To see help instructions for the CLI usage:
phisher_phinder -h
Usage: phisher_phinder [options] /path/to/email/contents
-a, --account_id ACCOUNT_ID GeoIP account id
-k, --license_key LICENSE_KEY GeoIP license key
-g, --geoip Enable lookup of GeoIP data for IP addresses (requires `DATABASE_URL` env variable to be defined)
-l, --line-ending TYPE Select line ending type for file
-h, --help Prints help text
Output
The output of PhisherPhinder will produce something similar to the below:
+-------------+---------------------------------------------+
| Origin |
+-------------+---------------------------------------------+
| From | "Email Security Gateway" <test@test.zzz> |
| Message ID | <ed1770$bbsq7@test.zzz> |
| Return Path | <test@test.zzz> |
+-------------+---------------------------------------------+
+-----------+---------------+------------------+
| SPF |
+-----------+---------------+------------------+
| SPF Pass? | Sender Host | From Address |
+-----------+---------------+------------------+
| Yes | 10.0.0.1 | test@test.zzz |
+-----------+---------------+------------------+
+--------------+----------------------+-----------------------+--------------------------------+-----------------------+-----------------------+
| Trace |
+--------------+----------------------+-----------------------+--------------------------------+-----------------------+-----------------------+
| Sender IP | IP Contacts | Sender Host | Host Contacts | Advertised Sender | Recipient |
+--------------+----------------------+-----------------------+--------------------------------+-----------------------+-----------------------+
| 10.0.0.1 | abuse@hosttwo.zzz | host.test.zzz | support@test.zzz | dodgy.test.zzz | mx.google.com |
| 10.0.0.2 | abuse@hostone.zzz | | | dodgy.othertest.zzz | mail.hostthree.zzz |
+--------------+----------------------+-----------------------+--------------------------------+-----------------------+-----------------------+
The Origin
section contains data relating to the email origin.
With regard to the SPF
and Trace
sections, they are based on the assumption that the most recent SPF details
provided in the headers can be trusted as they have been provided by the host of the recipient email and can, hopefully,
be trusted.
The Trace
secion shows a subset of the Received
headers from the original (advertised, but not necessarily actual)
origin (the last entry in the table) to the last external server to process the email before the recipient's mail host
received the email.

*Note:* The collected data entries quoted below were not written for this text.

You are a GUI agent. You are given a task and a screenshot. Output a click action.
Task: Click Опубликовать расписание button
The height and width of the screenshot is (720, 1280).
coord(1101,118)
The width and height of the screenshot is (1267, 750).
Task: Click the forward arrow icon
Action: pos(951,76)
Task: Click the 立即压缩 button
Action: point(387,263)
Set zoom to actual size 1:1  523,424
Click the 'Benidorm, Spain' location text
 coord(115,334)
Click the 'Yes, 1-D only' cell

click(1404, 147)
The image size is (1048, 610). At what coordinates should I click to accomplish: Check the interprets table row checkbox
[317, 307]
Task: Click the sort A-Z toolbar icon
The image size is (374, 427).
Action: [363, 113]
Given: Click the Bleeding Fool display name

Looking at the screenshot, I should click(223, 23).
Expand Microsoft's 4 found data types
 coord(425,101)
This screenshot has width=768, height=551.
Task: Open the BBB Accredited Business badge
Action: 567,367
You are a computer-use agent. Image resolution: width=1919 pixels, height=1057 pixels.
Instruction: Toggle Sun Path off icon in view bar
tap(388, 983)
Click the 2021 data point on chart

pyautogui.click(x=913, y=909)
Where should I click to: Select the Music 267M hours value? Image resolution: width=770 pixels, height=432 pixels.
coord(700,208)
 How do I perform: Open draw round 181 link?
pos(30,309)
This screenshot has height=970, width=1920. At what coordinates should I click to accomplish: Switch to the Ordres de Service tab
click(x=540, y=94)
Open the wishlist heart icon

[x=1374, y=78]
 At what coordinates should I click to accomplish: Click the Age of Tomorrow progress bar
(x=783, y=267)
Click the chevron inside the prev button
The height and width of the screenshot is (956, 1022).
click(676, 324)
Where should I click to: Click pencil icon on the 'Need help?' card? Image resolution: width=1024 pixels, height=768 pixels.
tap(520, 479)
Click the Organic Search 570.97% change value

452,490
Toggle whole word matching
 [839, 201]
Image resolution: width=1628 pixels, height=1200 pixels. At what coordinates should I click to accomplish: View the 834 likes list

The contacts are abuse contacts for the sender IP and the sender host as found in the results of a
WHOIS lookup. If this could not be resolved, these fields will be blank.
Dependencies
- Maxmind GeoIP2 User Account - pay as you go
- Database Cleaner - whitelist for database urls
Development
.env.example contains dependent environment variables for the .env.test file. You will need to change: DATABASE_URL=sqlite://test.sqlite3.
Prior to running the specs, run the 0001 migration to create the geo_ip_cache table.
# bundle exec rake db:migrate
After checking out the repo, run bin/setup
to install dependencies. Then, run rake spec
to run the tests. You can also run bin/console
for an interactive prompt that will allow you to experiment.
To install this gem onto your local machine, run bundle exec rake install
. To release a new version, update the version number in version.rb
, and then run bundle exec rake release
, which will create a git tag for the version, push git commits and tags, and push the .gem
file to rubygems.org.
Contributing
Bug reports and pull requests are welcome on GitHub at https://github.com/rorymckinley/phisher_phinder.
License
The gem is available as open source under the terms of the MIT License.